**Problem to work on:** Repeat each line of the material below without change.
====== Data to use ======
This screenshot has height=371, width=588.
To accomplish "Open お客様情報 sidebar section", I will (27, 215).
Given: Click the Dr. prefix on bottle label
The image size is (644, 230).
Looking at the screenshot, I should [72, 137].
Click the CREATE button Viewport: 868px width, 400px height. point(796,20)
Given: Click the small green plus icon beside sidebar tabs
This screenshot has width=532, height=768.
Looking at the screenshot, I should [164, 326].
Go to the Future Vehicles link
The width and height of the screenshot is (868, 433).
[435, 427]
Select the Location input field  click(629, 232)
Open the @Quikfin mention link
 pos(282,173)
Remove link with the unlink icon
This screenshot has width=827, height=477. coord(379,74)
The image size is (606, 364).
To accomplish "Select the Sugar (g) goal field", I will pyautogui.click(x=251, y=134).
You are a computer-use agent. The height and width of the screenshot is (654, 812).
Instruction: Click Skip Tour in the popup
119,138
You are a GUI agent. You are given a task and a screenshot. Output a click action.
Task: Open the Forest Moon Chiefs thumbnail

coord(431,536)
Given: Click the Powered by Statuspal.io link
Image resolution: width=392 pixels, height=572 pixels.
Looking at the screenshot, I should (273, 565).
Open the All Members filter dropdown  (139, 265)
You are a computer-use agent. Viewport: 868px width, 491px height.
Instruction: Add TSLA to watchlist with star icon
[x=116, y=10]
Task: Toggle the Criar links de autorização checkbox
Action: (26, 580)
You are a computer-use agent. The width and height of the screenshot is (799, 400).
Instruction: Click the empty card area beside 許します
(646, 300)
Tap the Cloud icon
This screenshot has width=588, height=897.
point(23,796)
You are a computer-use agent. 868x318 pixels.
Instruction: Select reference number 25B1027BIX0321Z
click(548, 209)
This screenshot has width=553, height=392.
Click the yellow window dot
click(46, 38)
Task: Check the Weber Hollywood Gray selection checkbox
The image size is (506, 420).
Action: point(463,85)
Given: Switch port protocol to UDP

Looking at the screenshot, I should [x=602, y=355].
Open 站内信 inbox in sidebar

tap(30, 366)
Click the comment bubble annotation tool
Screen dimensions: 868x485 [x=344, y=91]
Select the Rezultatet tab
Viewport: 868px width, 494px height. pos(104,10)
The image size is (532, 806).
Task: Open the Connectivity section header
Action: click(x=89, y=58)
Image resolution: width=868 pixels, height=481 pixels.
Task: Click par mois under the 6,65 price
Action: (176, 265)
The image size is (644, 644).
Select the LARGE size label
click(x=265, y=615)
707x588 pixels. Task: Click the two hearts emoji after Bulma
======
**Your solution:**
This screenshot has height=371, width=588.
To accomplish "Open お客様情報 sidebar section", I will (27, 215).
Given: Click the Dr. prefix on bottle label
The image size is (644, 230).
Looking at the screenshot, I should [72, 137].
Click the CREATE button Viewport: 868px width, 400px height. point(796,20)
Given: Click the small green plus icon beside sidebar tabs
This screenshot has width=532, height=768.
Looking at the screenshot, I should [164, 326].
Go to the Future Vehicles link
The width and height of the screenshot is (868, 433).
[435, 427]
Select the Location input field  click(629, 232)
Open the @Quikfin mention link
 pos(282,173)
Remove link with the unlink icon
This screenshot has width=827, height=477. coord(379,74)
The image size is (606, 364).
To accomplish "Select the Sugar (g) goal field", I will pyautogui.click(x=251, y=134).
You are a computer-use agent. The height and width of the screenshot is (654, 812).
Instruction: Click Skip Tour in the popup
119,138
You are a GUI agent. You are given a task and a screenshot. Output a click action.
Task: Open the Forest Moon Chiefs thumbnail

coord(431,536)
Given: Click the Powered by Statuspal.io link
Image resolution: width=392 pixels, height=572 pixels.
Looking at the screenshot, I should (273, 565).
Open the All Members filter dropdown  (139, 265)
You are a computer-use agent. Viewport: 868px width, 491px height.
Instruction: Add TSLA to watchlist with star icon
[x=116, y=10]
Task: Toggle the Criar links de autorização checkbox
Action: (26, 580)
You are a computer-use agent. The width and height of the screenshot is (799, 400).
Instruction: Click the empty card area beside 許します
(646, 300)
Tap the Cloud icon
This screenshot has width=588, height=897.
point(23,796)
You are a computer-use agent. 868x318 pixels.
Instruction: Select reference number 25B1027BIX0321Z
click(548, 209)
This screenshot has width=553, height=392.
Click the yellow window dot
click(46, 38)
Task: Check the Weber Hollywood Gray selection checkbox
The image size is (506, 420).
Action: point(463,85)
Given: Switch port protocol to UDP

Looking at the screenshot, I should [x=602, y=355].
Open 站内信 inbox in sidebar

tap(30, 366)
Click the comment bubble annotation tool
Screen dimensions: 868x485 [x=344, y=91]
Select the Rezultatet tab
Viewport: 868px width, 494px height. pos(104,10)
The image size is (532, 806).
Task: Open the Connectivity section header
Action: click(x=89, y=58)
Image resolution: width=868 pixels, height=481 pixels.
Task: Click par mois under the 6,65 price
Action: (176, 265)
The image size is (644, 644).
Select the LARGE size label
click(x=265, y=615)
707x588 pixels. Task: Click the two hearts emoji after Bulma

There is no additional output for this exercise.